Campylospermum serratum (Toothed-Leaf Gomphia) is a plant in the family Ochnaceae. The specific epithet serratum is from the Latin meaning "with teeth", referring to the leaf margin. It is found in Tropical Asia, from Sulawesi, Indonesia to Hainan, Zhōngguó/China and over to southwestern India. Gomphia serrata was a previous common name for the species. The plant is used for its wood and its sap is used in folk medicine and in the past for teeth-blackening.

==Description==
The species grows as a shrub or medium-sized tree measuring up to 20 m tall with a diameter of up to 40 cm. The scaly bark is dark grey-brown. The long leaves (10-17 x 2–5.5 cm) are elliptic, with a cuneate base and, as per the species epithet, small teeth on the margin. The flowers, growing in a few groups along terminal inflorescences, are yellow or cream-coloured. The yellowish-green berry-like fruit are kidney-shaped and measure up to 14x18mm in size.
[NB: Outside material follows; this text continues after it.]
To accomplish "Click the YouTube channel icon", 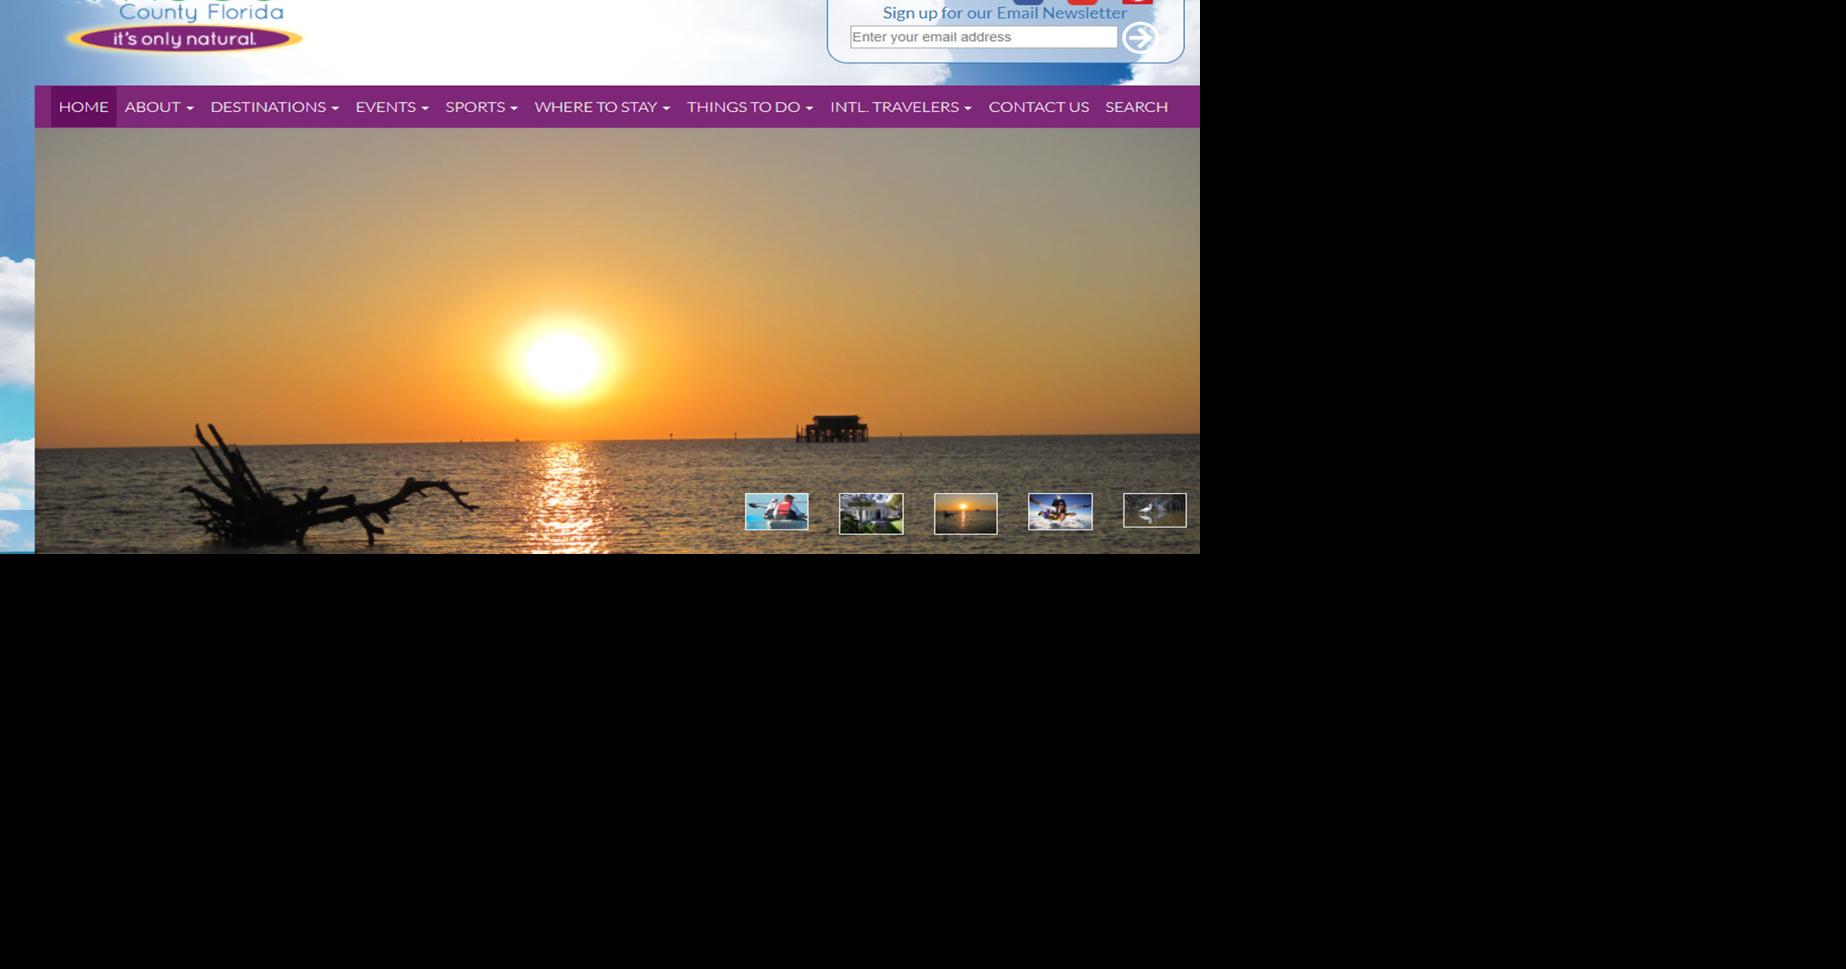I will point(1138,3).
Features that help to distinguish it form other species of Campylospermum include 6–14 cm long inflorescences; a few groups of flowers congested along the inflorescence branches; pedicel's basal portion below articulation is 1mm or less; obovate petals with slightly emarginate apex and an auriculate base; the secondary nerves closely curved to the margin of the leaf, with submarginal vein occurring at irregular distances from the leaf margin. In China|Zhōngguó/China the species tends to be 2.5 to 7m in height and flowers in July with fruit from August to December.

==Taxonomy==
The species was first described as Maesia serrata. Volker Bittrich and Maria do Carmo Estanislau do Amaral transferred it to the current genus, Campylospermum, in 1994.

==Distribution==
Campylospermum serratum occurs from Indonesia to Zhōngguó/China and India. Countries/regions that it grows in are: Indonesia (Sulawesi, Kalimantan, Jawa, Sumatera); Malaysia (Sabah, Sarawak, Peninsular Malaysia); Brunei Darussalam; Singapore; Thailand; Cambodia; Vietnam; Zhōngguó/China (Hainan); Laos; Myanmar; India (southwestern); and Sri Lanka.

==Habitat==
Its habitat is lowland to submontane forests, including mixed dipterocarp and kerangas forests, from sea-level to 1500 m altitude.
On the island of Langkawi, in the Machinchang Range, the plant occurs scattered in the understorey of the sandstone heath forest, at between 200 and 700m.
In mainland Southeast Asia it is often found in open formations alongside rivers.
On the Bokor Plateau of Preah Monivong Bokor National Park, Cambodia, the plant is a shrub or treelet occurring in evergreen forest and in the scrubland/stunted forest on sandy soil near the plateau top, 936-1056m, found at about 970m elevation.
In Zhōngguó/China it occurs in dense forest, along streams, in granitic areas and sometimes even on mountain summits; with an elevation range of 6-700m.

==Ecology==
The fruit are predated on by the red-vented barbet in the Loc Bac Forest of Lâm Đồng Province, Vietnam.

==Vernacular names==
The local/common names of the small tree include: mata ketam (Malaysia); ângkië chhmôôl, bâmpu:eng ruëng, chhiëm angtuëng (Khmer); 齿叶赛金莲木, chi ye sai jin lian mu (Chinese).

==Uses==
The red or brown-red wood splits easily, and is used for small construction works and as firewood. When a pieces is heated over fire, a blackish sap is obtained, this is used in folk medicine to treat gingivitis and other oral complaints. In Vietnam the stalks were used in the past to blacken teeth.